Eleitoral -Justiça condena Riva a 5 anos de prisão por falsificar documentação

Ex-deputado José Riva é condenado a 5 anos de prisão por falsificar documentos

Ex-deputado José Riva é condenado a 5 anos de prisão por falsificar documentos

Tarso Nunes/Gilberto Leite/Rdnews

A Justiça Eleitoral condenou o ex-deputado estadual José Riva (sem partido) a cinco anos de prisão por falsificação de documentos na prestação de contas da eleição de 2006, no valor de R$ 17,5 mil. Na decisão, a juíza da 1ª Zona Eleitoral de Cuiabá, Olinda Castrillon, afirma que Riva tentou burlar o procedimento de controle dos recursos arrecadados, assim como os gastos com a campanha eleitoral. O despacho é referente ao último dia 4, que circula no Diário da Justiça Eleitoral desta quinta (31).

Na denúncia, segundo o Ministério Público Eleitoral, Riva, então filiado no PP, apresentou recibo de doação e declaração de doação, ideologicamente falsos, visando comprovar a suposta origem do recurso atribuído ao Hotel Tapajós. O responsável pela produção do referido recibo de doação foi Agenor Jácomo Clivati, o qual trabalhava na campanha de Riva.

Uma das provas de que o documento foi falsificado é que os então sócios do hotel negaram ter feito qualquer doação à campanha de Riva. Além disso, informações da Receita Federal mostraram que a empresa ficou inativa no período de 2003 a 2006, o que a impossibilitou de fazer a doação até o final de 2006.

Conforme a decisão, a magistrada ressalta que a personalidade de Riva não o favorece, uma vez que foi condenado, em segundo grau, em duas ações civis públicas por atos dolosos de improbidade administrativa, “demonstrando ser pessoa com tendência à desonestidade, ao praticar atos improbos que lesam o patrimônio público.”, diz trecho da decisão.

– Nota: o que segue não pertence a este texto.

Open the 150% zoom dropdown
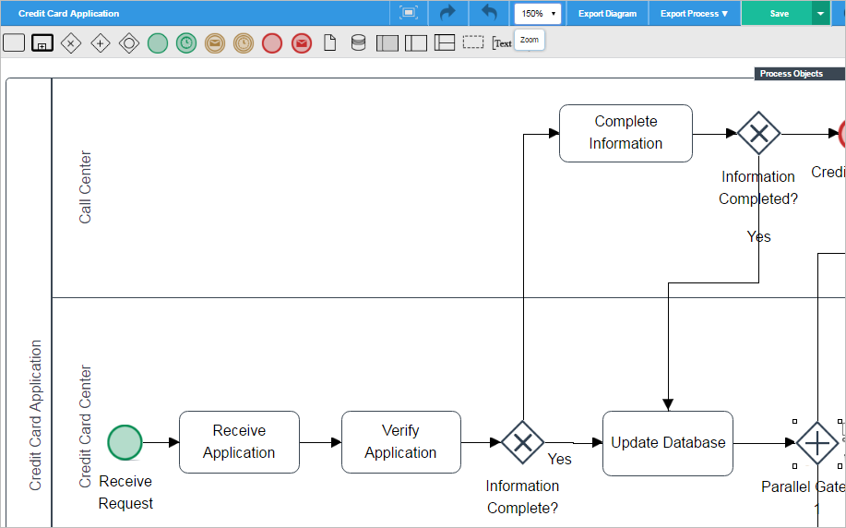This screenshot has width=846, height=528. (x=538, y=14)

Em depoimento, Riva afirmou que os responsáveis pela arrecadação de recursos seriam Edemar Nestor Adams (falecido) e Agenor. Este conformou que trabalhou na campanha de 2006, e que o recibo eleitoral referia-se a uma doação efetuada por Junior, que se identificou como representante do Hotel Tapajós. “Embora Agenor não tenha pessoalmente preenchido o documento, ele próprio admitiu, em interrogatório, que o mesmo fora preenchido por algum subordinado, no comitê de campanha”.

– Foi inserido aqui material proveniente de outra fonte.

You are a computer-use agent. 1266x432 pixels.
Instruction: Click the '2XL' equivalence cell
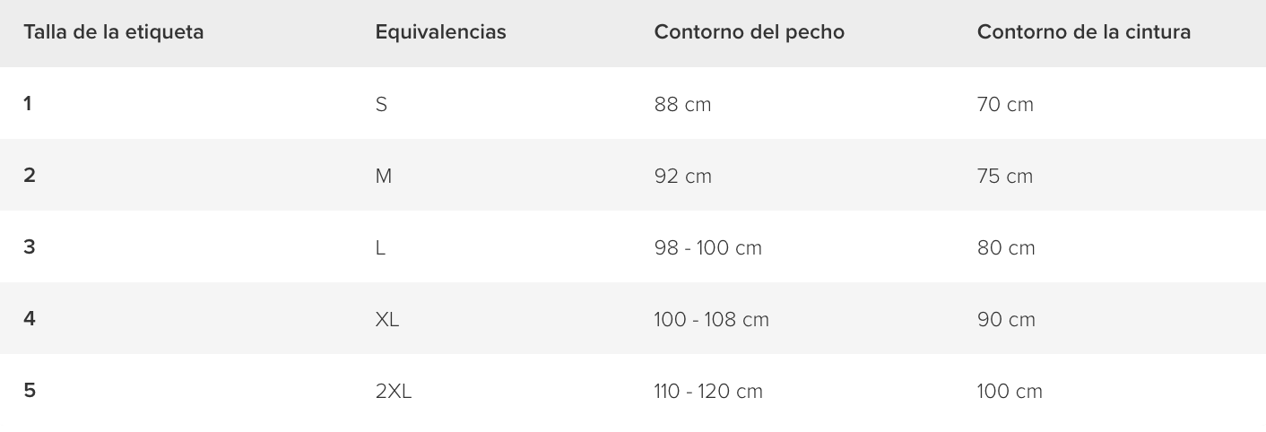[x=394, y=391]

A juíza determinou, inicialmente, que ex-deputado cumprisse a pena em regime semi-aberto. Entretanto, a magistrada concedeu ao réu o direito de recorrer em liberdade. Negou também a substituição da pena privativa de liberdade por restritiva de direitos. Além da pena, Riva terá que pagar 16 dias-multa, no valor unitário de um salário mínimo vigente à época do fato.